■ What the task asks
Rewrite the stretch of the records from their start through the line containing "[facebook] (59, 1484)", putting "Show" wherever "Toggle" stands and changing nothing else. Leave the pictures out of your answer.

** begin Supplied material **

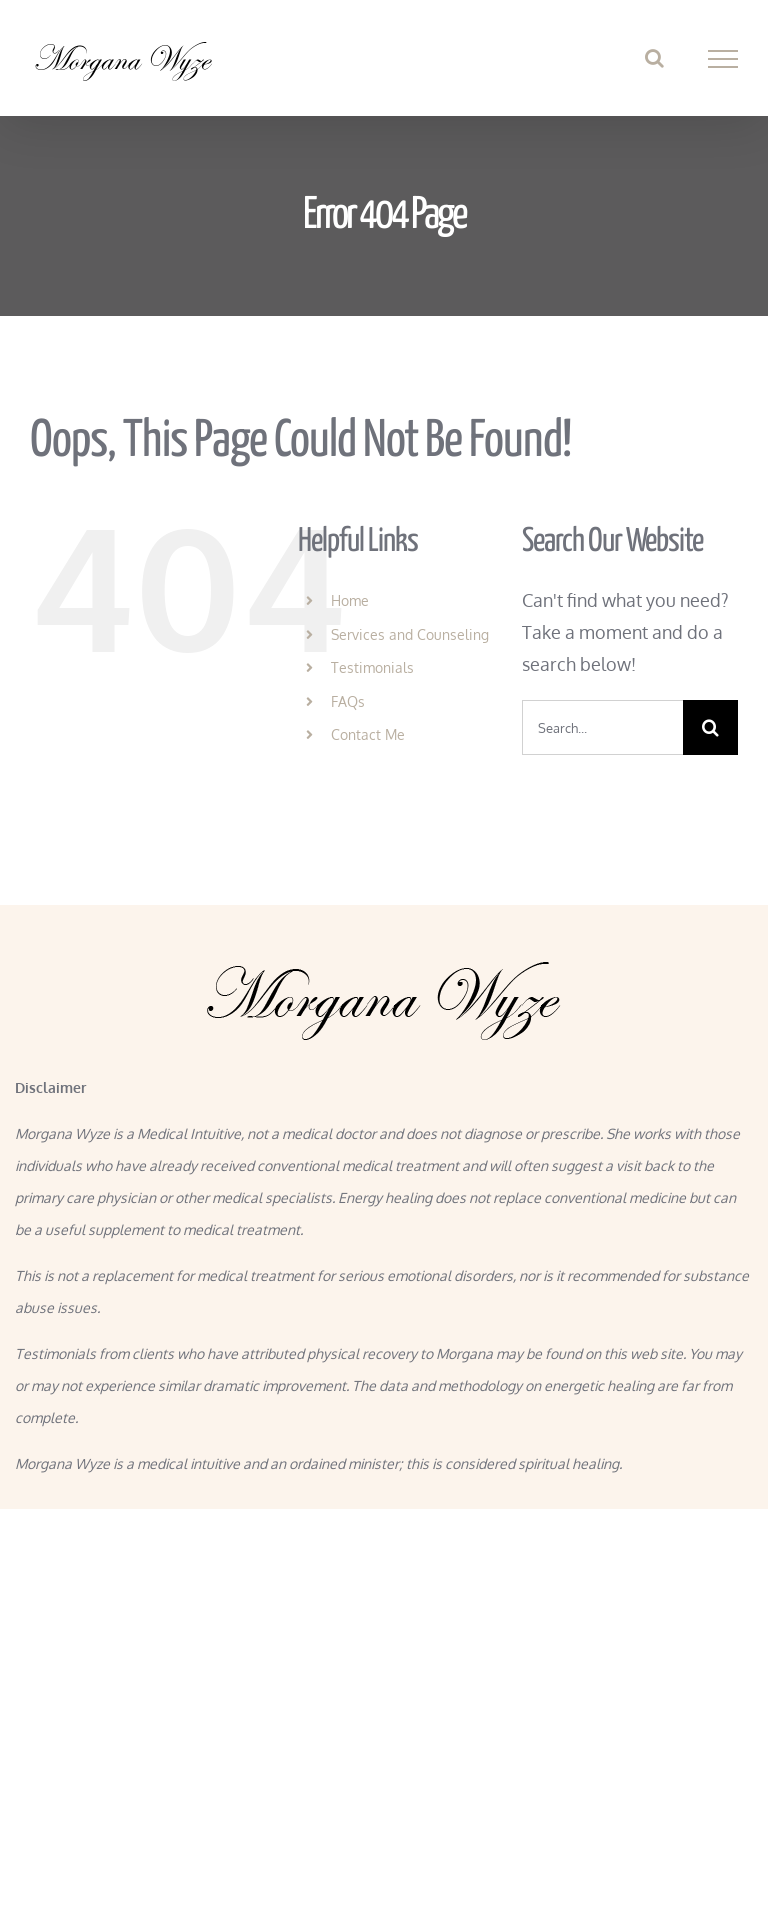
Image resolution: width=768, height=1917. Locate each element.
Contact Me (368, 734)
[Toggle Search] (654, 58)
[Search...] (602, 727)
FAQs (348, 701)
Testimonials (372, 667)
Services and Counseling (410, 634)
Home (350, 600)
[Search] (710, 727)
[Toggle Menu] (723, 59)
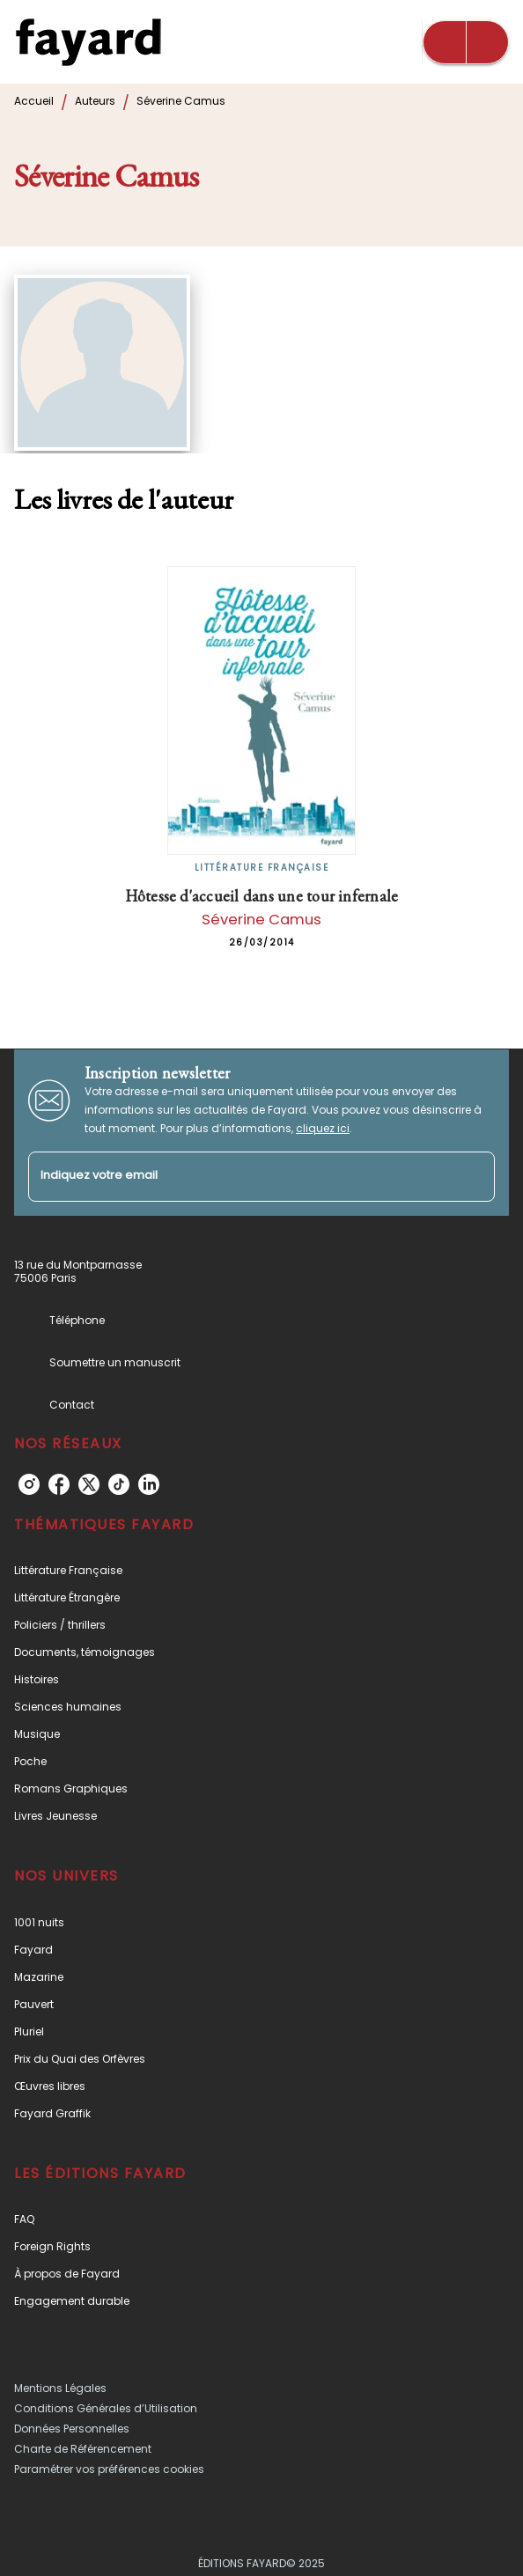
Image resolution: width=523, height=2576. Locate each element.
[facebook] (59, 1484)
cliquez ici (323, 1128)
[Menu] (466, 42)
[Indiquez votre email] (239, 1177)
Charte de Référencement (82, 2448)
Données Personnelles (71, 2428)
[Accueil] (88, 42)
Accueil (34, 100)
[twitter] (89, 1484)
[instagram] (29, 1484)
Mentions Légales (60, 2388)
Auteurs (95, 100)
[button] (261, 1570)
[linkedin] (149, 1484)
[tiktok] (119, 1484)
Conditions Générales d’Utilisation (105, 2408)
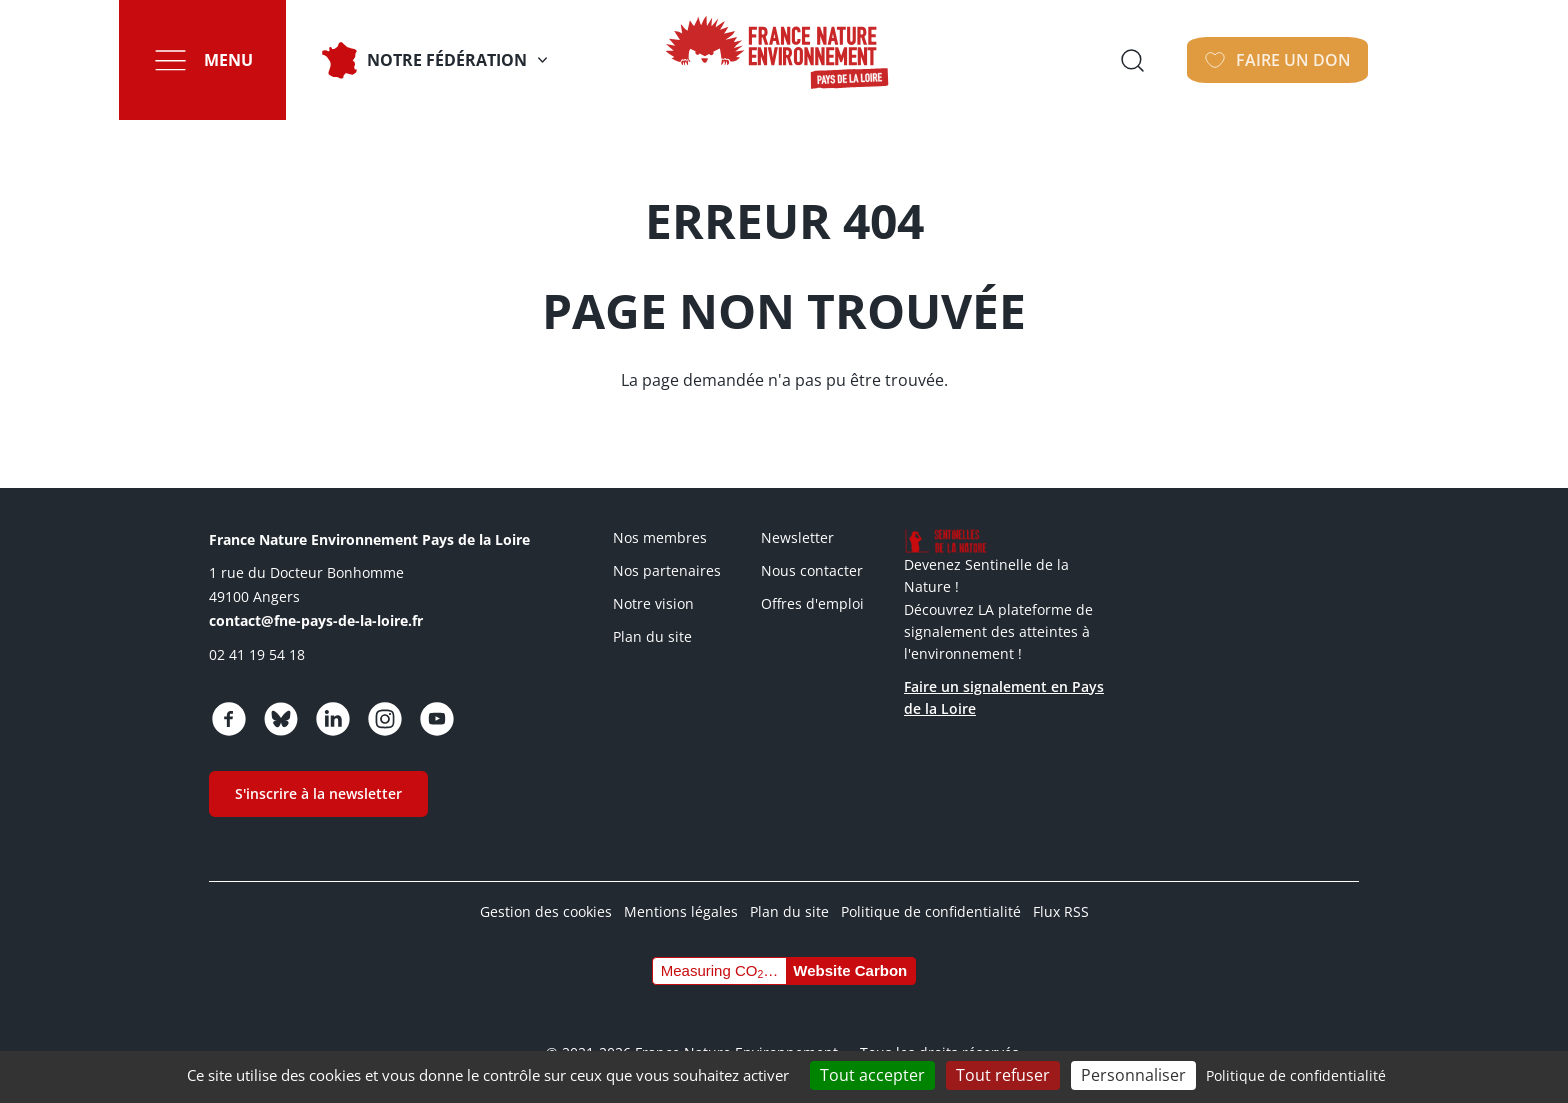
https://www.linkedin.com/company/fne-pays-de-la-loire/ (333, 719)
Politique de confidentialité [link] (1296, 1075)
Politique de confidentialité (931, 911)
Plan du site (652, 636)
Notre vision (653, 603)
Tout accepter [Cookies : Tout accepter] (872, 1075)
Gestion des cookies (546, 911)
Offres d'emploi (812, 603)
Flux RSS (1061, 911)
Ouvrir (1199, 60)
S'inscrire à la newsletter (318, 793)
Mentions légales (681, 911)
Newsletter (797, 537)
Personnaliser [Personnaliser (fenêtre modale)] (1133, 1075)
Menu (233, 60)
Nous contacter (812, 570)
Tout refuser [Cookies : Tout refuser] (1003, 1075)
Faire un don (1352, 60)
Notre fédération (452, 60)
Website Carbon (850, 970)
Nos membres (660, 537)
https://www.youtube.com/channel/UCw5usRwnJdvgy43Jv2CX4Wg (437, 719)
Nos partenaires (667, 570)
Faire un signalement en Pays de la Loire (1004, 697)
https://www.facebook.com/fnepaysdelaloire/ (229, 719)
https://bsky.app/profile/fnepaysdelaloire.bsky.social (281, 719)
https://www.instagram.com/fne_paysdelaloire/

** end Supplied material **

■ Exercise solution
Image resolution: width=768, height=1917. Locate each element.
Contact Me (368, 734)
[Show Search] (654, 58)
[Search...] (602, 727)
FAQs (348, 701)
Testimonials (372, 667)
Services and Counseling (410, 634)
Home (350, 600)
[Search] (710, 727)
[Show Menu] (723, 59)
Image resolution: width=523, height=2576. Locate each element.
[facebook] (59, 1484)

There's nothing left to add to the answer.